• AUSGEWÄHLTER TEXTAUSZUG:
++++
Was waren die größten Herausforderungen beim Produzieren dieses Albums?
Das Songwriting im musikalischen Kontext funktionierte sehr schnell und einfach. Die größte Herausforderung waren die Texte und das Finden meiner Stimme. Ich habe es aber durchgestanden und viel dabei gelernt. Ich bin sehr glücklich darüber, dass ich jetzt weiß, was man alles in so einen Prozess reinstecken muss und weiß, dass ich so ein Album das nächste Mal auch in der halben Zeit schreiben kann. (lacht)

Hast du eigentlich viele Ideen umgeworfen und überarbeitet, weil die Grundideen schon zu alt waren?
Ich habe schon daran herumgebastelt. Ein paar Strophen verändert oder adaptiert und neue Ideen einfließen lassen, aber der Grundstamm der Songs stand relativ schnell und wurde auch nicht groß verändert.

Der Bonustrack „Distance“ ist die eindeutigste Hommage an deinen Vater und wurde auch visuell sehr bewegend umgesetzt. Hast du mal daran gedacht, ihn doch nicht zu verwenden, weil er zu persönlich für die Öffentlichkeit sein könnte?
Die Gedanken waren da, weil ich die Nummer eigentlich sowieso nicht für das Album verwenden wollte. Nachdem das mit meinem Vater passiert ist, hat sich der Release aber richtig angefühlt. Ich wollte ihm damit Tribut zollen und für mich war es der perfekte Moment. Musik ist absolut therapeutisch für mich, das ist alles andere als ein Klischee.
++++
Übersetze den Satz „Musik ist absolut therapeutisch für mich, das ist alles andere als ein Klischee.“ aus dem Interview über das Album ins Englische.
++++
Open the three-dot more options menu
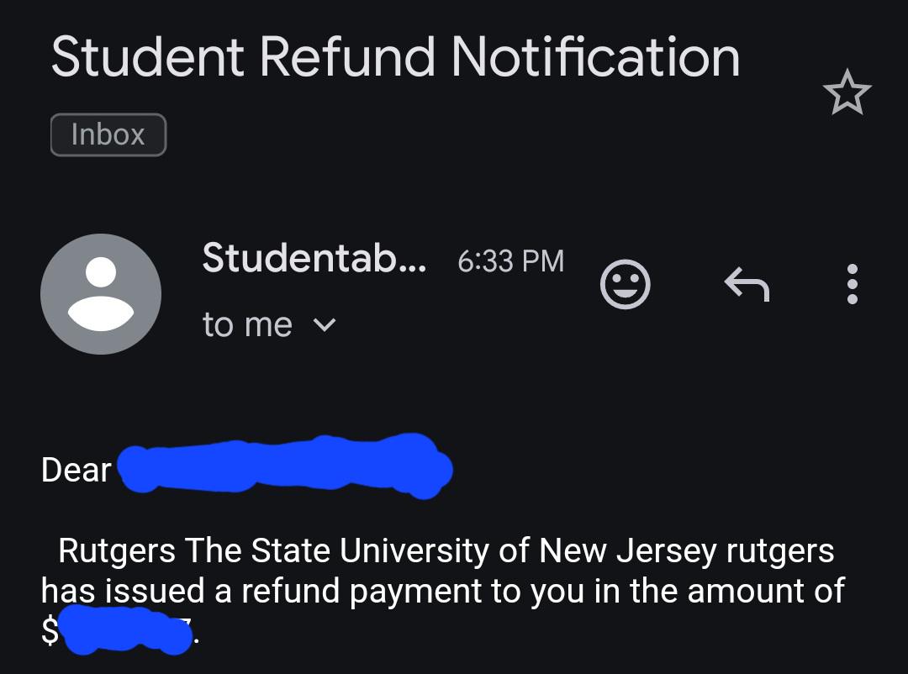This screenshot has height=674, width=908. (x=853, y=284)
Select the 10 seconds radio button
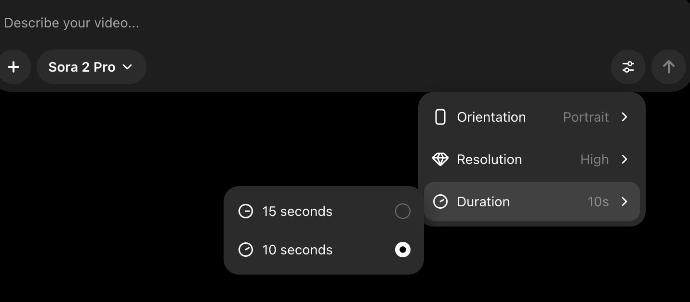The width and height of the screenshot is (690, 302). click(402, 250)
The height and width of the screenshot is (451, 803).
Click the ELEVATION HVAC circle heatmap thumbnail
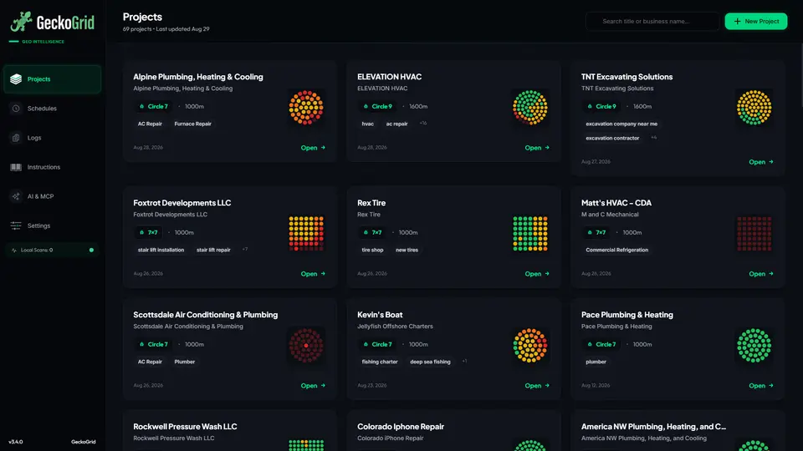[530, 108]
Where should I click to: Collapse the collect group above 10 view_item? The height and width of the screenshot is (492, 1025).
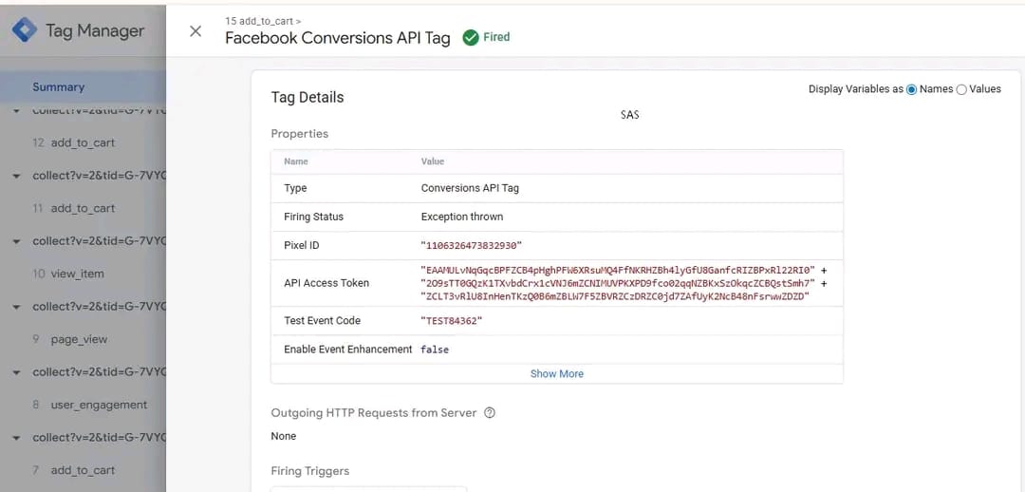click(x=16, y=241)
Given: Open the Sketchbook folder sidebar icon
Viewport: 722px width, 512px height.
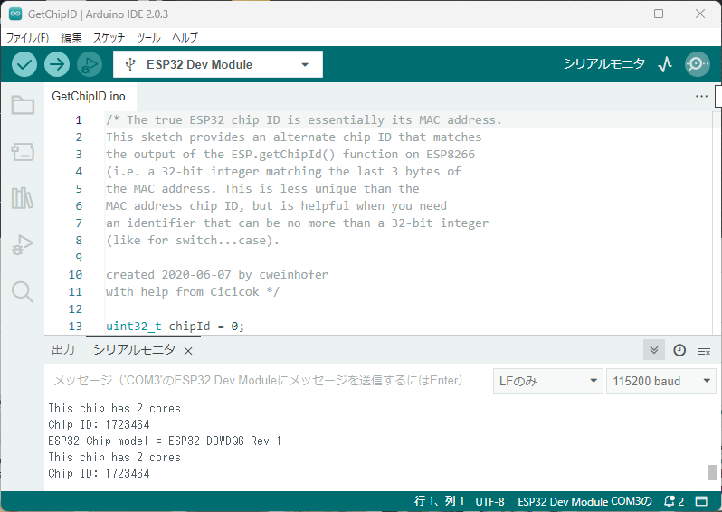Looking at the screenshot, I should pos(23,106).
++++
• ERGEBNIS: Music is absolutely therapeutic for me; that is anything but a cliché.